General election: VVD under fire as campaigning kicks off
Three of the main parties contesting the March 15 general election held conferences this weekend to finalise their manifestos and set out their approach to the campaign.
The right-wing Liberal VVD, part of the current coalition government and currently in second place to Geert Wilders’ PVV, came under heavy fire across the board.
At the CDA conference in Barneveld, Sybrand Buma said on Saturday that he held prime minister Mark Rutte responsible for the ‘moral crisis’ that he sees in the Netherlands.

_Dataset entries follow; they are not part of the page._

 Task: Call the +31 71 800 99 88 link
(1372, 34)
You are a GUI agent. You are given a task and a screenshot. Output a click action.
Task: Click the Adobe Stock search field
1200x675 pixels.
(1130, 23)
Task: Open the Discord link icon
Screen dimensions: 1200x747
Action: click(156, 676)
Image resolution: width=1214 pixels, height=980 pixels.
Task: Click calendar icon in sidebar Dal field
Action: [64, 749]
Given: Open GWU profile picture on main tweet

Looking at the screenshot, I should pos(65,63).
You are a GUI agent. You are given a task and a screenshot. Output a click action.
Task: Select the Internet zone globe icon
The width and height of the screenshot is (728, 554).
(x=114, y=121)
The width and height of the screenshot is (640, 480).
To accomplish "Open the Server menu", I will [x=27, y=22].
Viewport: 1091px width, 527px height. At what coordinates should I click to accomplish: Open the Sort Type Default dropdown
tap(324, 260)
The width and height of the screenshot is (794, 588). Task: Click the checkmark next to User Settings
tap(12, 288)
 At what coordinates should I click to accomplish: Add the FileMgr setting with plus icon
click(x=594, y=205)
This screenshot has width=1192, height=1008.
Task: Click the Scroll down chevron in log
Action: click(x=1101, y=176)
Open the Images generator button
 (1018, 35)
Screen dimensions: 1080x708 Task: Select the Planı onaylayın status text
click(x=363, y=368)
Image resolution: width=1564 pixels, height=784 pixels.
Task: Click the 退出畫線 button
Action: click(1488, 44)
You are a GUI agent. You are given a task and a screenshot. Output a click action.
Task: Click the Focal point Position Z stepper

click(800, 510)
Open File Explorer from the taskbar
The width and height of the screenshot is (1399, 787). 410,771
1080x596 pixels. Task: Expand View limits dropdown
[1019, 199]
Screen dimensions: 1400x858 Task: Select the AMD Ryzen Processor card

‘Rutte acts as though there is nothing wrong. That moral crisis has deepened in the last four years and the person who has allowed that to happen has failed in his most important task as prime minister,’ Buma said.
Less than forty kilometres away, in Utrecht, PvdA chairman Hans Spekman described the VVD election manifesto as ‘a disaster plan for three-quarters of the Netherlands’. He attacked the flexibilisation of the labour force that the right-wing Liberals favour.
‘The prime minister is crushing people’s certainties like an elephant. I hope people realise that when they say “but Rutte is such a nice man”,’ Spekman said.
Socialists
In Tilburg, the Socialist Party went further. Party leader Emile Roemer said at the party’s conference: ‘The SP will not join a government with the VVD.’ He said he would refuse to work with a party that feels that there is ‘no alternative for more market and less government’.
Trouw pointed out that this is a remarkable and risky strategy by the SP, which has been collaborating successfully with the VVD at local and provincial level in various places. But different rules apply for the socialists in parliament, the paper said.
‘If the progressives in the Netherlands want to remove Rutte from the Torentje (his office at the Binnenhof in The Hague), we must be honest and clear in advance,’ Roemer told his audience.
Coalition
Roemer is hoping that left-wing voters who are not interested in a third Rutte government will vote for his party on March 15. On Saturday he said: ‘If PvdA and GroenLinks hold open the door for the right, they will have a credibility problem. The voters will then know where they have to turn with their left-wing vote’.
The party’ leaders in question, Lodewijk Asscher (PvdA) and Jesse Klaver (GroenLinks), would not go further than saying it was ‘unlikely’ that they would govern with VVD. In an interview with Trouw on Saturday Asscher said: ‘I do not exclude the VVD. That would be bizarre in the context of relations in the Netherlands. But it is not a logical choice’.
Labour and the VVD form the current coalition government.